Violence: Six Sideways Reflections (Big Ideas/Small Books)

Violence: Six Sideways Reflections (Big Ideas/Small Books)


Philosopher, cultural critic, and agent provocateur Slavoj Žižek constructs a desirable new framework to examine the forces of violence in our world.

Using historical past, philosophy, books, videos, Lacanian psychiatry, and jokes, Slavoj Žižek examines the methods we understand and misperceive violence. Drawing from his distinct cultural imaginative and prescient, Žižek brings new mild to the Paris riots of 2005; he questions the permissiveness of violence in philanthropy; in bold phrases, he displays at the robust picture and resolution of up to date terrorists.

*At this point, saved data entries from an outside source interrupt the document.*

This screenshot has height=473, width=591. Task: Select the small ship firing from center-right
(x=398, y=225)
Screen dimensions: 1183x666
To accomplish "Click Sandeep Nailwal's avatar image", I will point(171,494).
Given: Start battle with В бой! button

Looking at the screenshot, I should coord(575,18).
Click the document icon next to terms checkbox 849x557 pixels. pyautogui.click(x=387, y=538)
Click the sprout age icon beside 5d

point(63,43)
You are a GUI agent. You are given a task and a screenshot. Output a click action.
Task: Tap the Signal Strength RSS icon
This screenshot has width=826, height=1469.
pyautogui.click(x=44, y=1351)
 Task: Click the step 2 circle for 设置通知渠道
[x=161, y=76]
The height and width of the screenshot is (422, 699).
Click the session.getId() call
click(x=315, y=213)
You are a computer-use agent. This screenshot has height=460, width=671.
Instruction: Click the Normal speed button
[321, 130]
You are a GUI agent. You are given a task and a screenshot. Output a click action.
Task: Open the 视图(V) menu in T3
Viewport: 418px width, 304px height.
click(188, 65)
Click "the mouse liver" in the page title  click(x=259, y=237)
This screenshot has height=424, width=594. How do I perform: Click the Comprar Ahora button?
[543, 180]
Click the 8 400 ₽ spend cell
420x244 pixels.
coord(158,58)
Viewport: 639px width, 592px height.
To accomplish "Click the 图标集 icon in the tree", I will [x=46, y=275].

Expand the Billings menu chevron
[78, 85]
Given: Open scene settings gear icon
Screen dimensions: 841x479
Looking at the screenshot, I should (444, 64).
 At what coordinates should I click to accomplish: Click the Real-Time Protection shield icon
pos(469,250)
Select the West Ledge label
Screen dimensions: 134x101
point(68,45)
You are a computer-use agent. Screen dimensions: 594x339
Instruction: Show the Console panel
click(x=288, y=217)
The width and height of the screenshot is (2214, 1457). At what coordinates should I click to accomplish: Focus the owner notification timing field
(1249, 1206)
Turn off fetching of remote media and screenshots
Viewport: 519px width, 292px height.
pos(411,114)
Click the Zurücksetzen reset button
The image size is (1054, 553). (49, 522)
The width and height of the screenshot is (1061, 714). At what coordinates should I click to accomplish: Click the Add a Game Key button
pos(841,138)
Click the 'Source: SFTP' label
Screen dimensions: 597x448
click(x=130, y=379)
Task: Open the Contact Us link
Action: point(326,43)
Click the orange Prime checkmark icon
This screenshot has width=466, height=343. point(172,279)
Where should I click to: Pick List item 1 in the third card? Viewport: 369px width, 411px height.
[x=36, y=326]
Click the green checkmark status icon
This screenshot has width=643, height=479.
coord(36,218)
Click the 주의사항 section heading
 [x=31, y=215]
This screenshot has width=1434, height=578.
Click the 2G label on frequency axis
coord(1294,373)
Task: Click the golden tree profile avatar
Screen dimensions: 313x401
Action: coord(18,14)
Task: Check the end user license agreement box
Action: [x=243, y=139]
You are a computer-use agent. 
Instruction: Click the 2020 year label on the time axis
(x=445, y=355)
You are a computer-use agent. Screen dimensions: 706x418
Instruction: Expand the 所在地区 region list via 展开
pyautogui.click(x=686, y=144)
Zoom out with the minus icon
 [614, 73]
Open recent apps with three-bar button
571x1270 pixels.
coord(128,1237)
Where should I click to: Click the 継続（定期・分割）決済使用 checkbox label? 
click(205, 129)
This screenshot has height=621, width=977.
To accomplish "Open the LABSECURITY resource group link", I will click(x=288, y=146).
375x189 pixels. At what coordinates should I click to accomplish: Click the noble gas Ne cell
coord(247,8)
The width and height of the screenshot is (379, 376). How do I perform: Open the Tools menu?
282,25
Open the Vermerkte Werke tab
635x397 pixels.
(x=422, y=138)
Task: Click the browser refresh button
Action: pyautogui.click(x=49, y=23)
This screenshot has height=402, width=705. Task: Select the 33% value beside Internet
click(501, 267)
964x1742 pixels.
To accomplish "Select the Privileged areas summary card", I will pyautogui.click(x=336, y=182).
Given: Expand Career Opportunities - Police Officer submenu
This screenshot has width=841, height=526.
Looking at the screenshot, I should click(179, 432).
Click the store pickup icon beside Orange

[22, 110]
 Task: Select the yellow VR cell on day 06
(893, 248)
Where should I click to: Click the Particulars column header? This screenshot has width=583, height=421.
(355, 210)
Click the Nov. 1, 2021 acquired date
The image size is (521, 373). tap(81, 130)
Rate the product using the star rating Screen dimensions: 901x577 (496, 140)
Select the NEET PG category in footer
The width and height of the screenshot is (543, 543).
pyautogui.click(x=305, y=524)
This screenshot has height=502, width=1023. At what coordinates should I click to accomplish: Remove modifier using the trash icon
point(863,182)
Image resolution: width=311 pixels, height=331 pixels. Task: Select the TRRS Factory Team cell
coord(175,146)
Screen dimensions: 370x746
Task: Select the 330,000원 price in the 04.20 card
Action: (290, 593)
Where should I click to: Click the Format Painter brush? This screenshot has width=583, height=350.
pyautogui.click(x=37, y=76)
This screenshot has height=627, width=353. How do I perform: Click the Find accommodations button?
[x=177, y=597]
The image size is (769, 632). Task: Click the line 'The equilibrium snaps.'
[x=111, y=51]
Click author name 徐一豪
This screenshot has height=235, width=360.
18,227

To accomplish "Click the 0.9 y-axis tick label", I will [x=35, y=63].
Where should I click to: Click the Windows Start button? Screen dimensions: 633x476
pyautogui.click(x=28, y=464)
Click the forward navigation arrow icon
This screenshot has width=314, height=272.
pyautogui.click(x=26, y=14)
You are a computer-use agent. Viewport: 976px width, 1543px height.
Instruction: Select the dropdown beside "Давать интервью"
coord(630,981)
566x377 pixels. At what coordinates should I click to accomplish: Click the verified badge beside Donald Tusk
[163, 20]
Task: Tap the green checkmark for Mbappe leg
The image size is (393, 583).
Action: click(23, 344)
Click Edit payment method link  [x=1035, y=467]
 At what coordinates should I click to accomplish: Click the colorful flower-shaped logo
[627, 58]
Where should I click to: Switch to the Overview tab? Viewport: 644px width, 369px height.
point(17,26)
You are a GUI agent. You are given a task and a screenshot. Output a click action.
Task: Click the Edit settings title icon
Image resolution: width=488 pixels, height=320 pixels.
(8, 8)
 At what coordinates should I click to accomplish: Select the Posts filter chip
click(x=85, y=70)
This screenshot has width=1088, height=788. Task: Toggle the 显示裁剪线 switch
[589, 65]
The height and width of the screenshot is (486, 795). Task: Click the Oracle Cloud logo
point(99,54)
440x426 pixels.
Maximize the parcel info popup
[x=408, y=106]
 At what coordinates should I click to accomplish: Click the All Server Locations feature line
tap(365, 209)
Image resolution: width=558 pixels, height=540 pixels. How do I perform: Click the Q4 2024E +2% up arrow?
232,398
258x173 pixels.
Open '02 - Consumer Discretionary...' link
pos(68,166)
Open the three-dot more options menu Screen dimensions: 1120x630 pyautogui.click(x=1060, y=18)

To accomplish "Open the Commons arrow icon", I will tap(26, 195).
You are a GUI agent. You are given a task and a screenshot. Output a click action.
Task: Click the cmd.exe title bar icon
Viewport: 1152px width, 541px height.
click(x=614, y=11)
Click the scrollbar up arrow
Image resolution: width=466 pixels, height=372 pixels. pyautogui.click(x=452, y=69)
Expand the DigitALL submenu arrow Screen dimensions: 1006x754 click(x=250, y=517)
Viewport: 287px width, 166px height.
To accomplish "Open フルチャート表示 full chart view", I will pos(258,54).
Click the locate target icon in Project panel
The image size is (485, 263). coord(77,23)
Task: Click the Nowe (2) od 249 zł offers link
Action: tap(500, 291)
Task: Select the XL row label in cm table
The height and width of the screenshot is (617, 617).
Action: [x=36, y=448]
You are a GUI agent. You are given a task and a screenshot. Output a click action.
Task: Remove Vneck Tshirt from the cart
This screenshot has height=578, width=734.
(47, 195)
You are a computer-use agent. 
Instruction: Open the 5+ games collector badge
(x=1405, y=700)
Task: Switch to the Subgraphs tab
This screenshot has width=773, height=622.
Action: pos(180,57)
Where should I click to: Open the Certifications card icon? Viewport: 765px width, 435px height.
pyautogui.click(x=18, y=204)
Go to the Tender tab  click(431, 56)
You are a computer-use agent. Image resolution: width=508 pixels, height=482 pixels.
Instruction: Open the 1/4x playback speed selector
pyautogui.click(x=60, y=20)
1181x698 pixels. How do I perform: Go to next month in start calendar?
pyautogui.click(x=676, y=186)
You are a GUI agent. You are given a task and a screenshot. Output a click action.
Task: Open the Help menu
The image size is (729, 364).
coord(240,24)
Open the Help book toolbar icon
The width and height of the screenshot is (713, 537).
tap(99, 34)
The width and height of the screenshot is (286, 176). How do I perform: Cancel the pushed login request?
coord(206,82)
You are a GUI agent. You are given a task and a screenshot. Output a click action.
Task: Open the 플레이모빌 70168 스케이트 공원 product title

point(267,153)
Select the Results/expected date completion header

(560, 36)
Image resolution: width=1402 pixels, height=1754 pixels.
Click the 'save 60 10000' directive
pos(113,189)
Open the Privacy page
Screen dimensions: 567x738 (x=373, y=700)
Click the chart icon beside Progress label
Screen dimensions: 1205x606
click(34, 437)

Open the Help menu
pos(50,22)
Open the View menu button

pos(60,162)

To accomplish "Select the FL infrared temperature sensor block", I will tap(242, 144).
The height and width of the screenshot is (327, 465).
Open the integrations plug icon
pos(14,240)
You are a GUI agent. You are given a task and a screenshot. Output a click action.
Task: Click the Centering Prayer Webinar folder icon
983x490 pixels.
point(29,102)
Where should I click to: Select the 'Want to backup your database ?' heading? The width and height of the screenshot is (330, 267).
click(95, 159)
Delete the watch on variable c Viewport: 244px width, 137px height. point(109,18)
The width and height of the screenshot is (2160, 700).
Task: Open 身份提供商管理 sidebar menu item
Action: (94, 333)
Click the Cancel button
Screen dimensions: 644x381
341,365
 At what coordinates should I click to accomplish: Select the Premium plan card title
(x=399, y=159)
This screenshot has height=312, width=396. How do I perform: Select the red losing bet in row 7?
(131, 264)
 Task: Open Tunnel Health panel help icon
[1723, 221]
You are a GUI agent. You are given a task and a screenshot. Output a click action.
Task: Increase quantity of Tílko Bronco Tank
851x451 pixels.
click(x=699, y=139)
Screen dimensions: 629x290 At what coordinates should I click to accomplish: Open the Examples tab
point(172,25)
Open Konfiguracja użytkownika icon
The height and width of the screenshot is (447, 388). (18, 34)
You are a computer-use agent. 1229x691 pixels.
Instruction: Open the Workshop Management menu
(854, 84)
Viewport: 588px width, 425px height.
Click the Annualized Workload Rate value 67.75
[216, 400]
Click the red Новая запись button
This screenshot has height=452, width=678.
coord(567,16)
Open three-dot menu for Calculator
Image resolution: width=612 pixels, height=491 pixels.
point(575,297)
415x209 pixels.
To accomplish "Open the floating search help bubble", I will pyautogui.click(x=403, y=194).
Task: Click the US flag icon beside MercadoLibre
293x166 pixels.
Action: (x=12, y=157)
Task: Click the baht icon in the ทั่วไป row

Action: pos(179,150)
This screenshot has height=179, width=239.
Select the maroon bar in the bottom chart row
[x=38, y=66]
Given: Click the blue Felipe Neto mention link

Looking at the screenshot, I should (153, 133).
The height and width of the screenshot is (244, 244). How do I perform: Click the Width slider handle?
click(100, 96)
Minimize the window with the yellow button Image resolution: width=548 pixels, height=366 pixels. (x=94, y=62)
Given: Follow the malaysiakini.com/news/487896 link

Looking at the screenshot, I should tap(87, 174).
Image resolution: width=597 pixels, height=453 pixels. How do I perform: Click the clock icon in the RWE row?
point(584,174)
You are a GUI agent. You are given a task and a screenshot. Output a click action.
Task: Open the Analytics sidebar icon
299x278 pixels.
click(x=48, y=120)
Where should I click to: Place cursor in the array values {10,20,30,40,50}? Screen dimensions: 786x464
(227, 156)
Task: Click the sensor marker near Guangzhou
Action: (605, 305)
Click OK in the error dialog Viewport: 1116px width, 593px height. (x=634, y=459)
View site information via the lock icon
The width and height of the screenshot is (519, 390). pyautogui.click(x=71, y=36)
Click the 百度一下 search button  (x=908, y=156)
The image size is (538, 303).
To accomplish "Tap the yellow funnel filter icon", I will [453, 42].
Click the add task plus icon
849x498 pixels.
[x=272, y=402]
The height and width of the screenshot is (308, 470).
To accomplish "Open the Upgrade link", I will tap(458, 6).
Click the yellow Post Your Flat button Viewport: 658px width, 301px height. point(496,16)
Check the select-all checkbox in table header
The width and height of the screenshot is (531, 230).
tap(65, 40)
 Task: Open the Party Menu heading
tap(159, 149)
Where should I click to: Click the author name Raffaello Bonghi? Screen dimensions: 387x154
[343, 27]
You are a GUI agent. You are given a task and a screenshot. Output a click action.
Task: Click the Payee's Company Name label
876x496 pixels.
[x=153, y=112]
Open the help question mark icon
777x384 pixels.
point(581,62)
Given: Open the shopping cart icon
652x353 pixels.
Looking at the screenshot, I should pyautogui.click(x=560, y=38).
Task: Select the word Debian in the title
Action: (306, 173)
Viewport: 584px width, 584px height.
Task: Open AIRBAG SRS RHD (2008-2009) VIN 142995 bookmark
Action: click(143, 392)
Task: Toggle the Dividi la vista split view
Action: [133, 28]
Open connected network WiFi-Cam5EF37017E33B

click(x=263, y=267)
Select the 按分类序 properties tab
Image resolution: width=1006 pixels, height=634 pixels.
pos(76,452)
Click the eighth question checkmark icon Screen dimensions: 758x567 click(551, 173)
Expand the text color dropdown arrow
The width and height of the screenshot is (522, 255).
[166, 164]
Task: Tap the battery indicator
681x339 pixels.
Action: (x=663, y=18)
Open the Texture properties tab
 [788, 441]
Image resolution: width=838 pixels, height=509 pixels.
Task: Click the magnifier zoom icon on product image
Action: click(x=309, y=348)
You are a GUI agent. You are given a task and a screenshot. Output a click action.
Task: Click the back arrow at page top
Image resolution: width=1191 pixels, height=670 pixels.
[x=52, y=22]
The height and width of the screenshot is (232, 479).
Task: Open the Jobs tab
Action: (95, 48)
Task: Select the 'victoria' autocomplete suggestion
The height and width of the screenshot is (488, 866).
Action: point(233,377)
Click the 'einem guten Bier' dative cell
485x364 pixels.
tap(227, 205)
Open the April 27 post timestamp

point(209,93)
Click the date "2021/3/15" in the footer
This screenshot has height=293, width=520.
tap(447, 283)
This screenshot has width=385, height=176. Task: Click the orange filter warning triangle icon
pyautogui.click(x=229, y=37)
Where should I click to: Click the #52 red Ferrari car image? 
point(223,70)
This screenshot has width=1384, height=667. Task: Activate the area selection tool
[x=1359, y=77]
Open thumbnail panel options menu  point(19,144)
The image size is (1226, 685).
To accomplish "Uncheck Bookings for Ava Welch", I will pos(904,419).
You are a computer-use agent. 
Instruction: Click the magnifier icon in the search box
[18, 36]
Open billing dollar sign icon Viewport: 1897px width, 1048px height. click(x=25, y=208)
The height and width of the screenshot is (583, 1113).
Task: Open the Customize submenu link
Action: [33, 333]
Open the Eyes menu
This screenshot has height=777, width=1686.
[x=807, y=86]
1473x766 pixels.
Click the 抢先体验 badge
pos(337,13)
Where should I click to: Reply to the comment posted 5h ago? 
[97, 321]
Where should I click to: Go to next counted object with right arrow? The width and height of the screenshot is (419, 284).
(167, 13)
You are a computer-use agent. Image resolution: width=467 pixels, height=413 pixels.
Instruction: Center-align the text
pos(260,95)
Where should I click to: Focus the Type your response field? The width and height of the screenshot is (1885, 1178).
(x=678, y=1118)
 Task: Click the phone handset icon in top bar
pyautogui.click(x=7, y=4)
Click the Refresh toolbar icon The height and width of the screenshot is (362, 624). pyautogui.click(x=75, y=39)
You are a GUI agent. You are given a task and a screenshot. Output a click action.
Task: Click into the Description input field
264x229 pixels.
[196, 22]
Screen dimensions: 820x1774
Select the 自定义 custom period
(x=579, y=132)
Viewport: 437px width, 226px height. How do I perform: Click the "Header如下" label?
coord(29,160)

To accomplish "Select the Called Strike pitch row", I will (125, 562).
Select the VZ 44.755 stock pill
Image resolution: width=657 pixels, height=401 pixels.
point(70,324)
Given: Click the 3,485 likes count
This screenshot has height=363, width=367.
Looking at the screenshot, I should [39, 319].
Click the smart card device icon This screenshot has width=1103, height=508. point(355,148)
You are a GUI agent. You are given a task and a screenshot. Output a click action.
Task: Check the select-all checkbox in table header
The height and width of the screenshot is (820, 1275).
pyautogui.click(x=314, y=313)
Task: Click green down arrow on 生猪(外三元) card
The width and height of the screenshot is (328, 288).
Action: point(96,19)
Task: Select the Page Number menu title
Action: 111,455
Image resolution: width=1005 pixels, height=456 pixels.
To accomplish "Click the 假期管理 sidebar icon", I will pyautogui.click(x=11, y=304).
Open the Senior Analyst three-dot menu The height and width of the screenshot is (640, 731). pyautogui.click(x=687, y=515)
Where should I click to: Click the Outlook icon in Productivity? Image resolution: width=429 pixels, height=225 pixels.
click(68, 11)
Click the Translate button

Violence, Žižek states, takes 3 forms--subjective (crime, terror), target (racism, hate-speech, discrimination), and systemic (the catastrophic results of monetary and political systems)--and usually one type of violence blunts our skill to work out the others, elevating complex questions.

Does the appearance of capitalism and, certainly, civilization reason extra violence than it prevents? Is there violence within the easy proposal of "the neighbour"? and will the precise type of motion opposed to violence this day easily be to think about, to imagine?

Beginning with those and different both contemplative questions, Žižek discusses the inherent violence of globalization, capitalism, fundamentalism, and language, in a piece that would determine his status as one among our such a lot erudite and incendiary smooth thinkers.